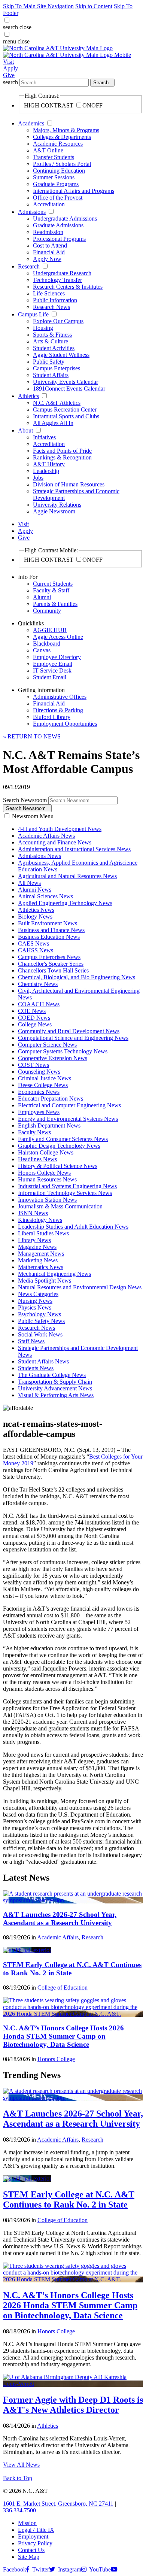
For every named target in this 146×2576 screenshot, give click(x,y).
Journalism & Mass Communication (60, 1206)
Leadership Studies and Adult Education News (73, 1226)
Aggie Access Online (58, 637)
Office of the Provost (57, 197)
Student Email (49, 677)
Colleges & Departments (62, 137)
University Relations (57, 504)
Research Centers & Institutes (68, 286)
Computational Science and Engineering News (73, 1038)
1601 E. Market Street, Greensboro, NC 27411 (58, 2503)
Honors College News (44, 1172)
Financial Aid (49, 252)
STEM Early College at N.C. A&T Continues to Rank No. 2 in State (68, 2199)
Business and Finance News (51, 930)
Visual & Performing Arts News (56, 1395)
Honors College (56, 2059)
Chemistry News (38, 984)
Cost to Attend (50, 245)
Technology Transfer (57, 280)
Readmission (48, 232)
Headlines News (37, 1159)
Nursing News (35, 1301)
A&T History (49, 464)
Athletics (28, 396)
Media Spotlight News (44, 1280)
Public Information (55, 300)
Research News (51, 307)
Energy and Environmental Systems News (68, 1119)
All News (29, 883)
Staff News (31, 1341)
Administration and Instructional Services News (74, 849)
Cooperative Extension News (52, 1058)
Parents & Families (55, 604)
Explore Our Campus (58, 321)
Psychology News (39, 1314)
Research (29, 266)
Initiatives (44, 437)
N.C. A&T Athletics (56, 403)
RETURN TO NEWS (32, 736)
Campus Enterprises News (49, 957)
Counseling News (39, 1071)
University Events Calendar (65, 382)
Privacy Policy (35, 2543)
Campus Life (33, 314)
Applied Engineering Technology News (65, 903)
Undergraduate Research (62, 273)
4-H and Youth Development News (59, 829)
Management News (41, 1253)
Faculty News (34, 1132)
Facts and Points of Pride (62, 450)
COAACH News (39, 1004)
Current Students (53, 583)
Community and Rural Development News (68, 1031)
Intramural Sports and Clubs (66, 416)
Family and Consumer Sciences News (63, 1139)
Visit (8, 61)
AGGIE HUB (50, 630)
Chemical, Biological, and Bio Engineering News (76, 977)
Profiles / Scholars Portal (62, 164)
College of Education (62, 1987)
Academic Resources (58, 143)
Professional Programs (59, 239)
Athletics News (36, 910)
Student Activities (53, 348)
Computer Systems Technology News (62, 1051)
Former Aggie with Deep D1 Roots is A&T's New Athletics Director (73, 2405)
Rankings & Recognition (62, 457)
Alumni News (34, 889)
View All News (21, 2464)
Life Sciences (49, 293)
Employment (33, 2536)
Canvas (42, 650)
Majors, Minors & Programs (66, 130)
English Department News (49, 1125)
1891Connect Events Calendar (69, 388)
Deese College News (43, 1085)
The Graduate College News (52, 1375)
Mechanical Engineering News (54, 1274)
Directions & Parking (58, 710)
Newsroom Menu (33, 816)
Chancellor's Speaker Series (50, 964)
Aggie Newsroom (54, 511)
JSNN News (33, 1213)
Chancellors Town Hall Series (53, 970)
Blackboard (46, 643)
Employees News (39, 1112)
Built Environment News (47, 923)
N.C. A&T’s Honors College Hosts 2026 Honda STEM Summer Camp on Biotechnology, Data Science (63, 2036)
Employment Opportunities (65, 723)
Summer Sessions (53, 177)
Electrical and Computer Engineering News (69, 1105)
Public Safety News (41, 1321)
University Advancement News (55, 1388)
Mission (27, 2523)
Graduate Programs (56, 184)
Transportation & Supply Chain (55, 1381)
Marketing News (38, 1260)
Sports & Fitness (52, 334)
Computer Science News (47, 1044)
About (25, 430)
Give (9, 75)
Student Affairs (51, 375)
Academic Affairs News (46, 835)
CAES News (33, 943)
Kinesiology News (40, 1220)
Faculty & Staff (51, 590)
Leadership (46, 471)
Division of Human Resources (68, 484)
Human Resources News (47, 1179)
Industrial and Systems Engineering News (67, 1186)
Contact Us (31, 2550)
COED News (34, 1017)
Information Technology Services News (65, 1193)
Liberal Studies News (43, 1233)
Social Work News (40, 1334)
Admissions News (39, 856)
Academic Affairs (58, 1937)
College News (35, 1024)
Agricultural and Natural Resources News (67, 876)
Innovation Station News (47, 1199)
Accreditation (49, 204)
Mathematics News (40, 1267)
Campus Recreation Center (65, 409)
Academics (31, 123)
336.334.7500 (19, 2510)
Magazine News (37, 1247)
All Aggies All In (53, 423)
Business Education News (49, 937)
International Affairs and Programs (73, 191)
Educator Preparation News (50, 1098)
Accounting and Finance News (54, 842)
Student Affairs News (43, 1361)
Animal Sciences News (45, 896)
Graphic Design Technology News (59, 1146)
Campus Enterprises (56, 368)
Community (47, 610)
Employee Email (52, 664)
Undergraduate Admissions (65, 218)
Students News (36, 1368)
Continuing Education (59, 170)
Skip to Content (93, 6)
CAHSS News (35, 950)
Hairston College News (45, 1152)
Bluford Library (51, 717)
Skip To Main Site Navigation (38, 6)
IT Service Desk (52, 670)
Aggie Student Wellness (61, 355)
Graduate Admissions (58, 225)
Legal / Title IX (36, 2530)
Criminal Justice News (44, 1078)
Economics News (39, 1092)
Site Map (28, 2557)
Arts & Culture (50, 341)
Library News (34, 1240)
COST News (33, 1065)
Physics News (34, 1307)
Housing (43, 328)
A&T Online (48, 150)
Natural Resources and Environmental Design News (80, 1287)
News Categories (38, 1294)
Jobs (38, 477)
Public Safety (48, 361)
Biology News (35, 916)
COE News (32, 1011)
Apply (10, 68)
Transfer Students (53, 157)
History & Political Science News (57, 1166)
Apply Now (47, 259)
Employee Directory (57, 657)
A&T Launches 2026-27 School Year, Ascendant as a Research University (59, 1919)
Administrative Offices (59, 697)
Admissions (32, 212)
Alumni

## [ACTIVITY]
From the records above, transcribe exactly the run of lines that opens with the line holding "Cooperative Extension News (52, 1058)" and closes with the line holding "English Department News (49, 1125)", both included.

## [EXPECTED ANSWER]
Cooperative Extension News (52, 1058)
Parents & Families (55, 604)
Explore Our Campus (58, 321)
Psychology News (39, 1314)
Research (29, 266)
Initiatives (44, 437)
N.C. A&T Athletics (56, 403)
RETURN TO NEWS (32, 736)
Campus Enterprises News (49, 957)
Counseling News (39, 1071)
University Events Calendar (65, 382)
Privacy Policy (35, 2543)
Campus Life (33, 314)
Applied Engineering Technology News (65, 903)
Undergraduate Research (62, 273)
4-H and Youth Development News (59, 829)
Management News (41, 1253)
Faculty News (34, 1132)
Facts and Points of Pride (62, 450)
COAACH News (39, 1004)
Current Students (53, 583)
Community and Rural Development News (68, 1031)
Intramural Sports and Clubs (66, 416)
Family and Consumer Sciences News (63, 1139)
Visit (8, 61)
AGGIE HUB (50, 630)
Chemical, Biological, and Bio Engineering News (76, 977)
Profiles / Scholars Portal (62, 164)
College of Education (62, 1987)
Academic Resources (58, 143)
Professional Programs (59, 239)
Athletics News (36, 910)
Student Activities (53, 348)
Computer Systems Technology News (62, 1051)
Former Aggie with Deep D1 Roots is A&T's New Athletics Director (73, 2405)
Rankings & Recognition (62, 457)
Alumni News (34, 889)
View All News (21, 2464)
Life Sciences (49, 293)
Employment (33, 2536)
Canvas (42, 650)
Majors, Minors & Programs (66, 130)
English Department News (49, 1125)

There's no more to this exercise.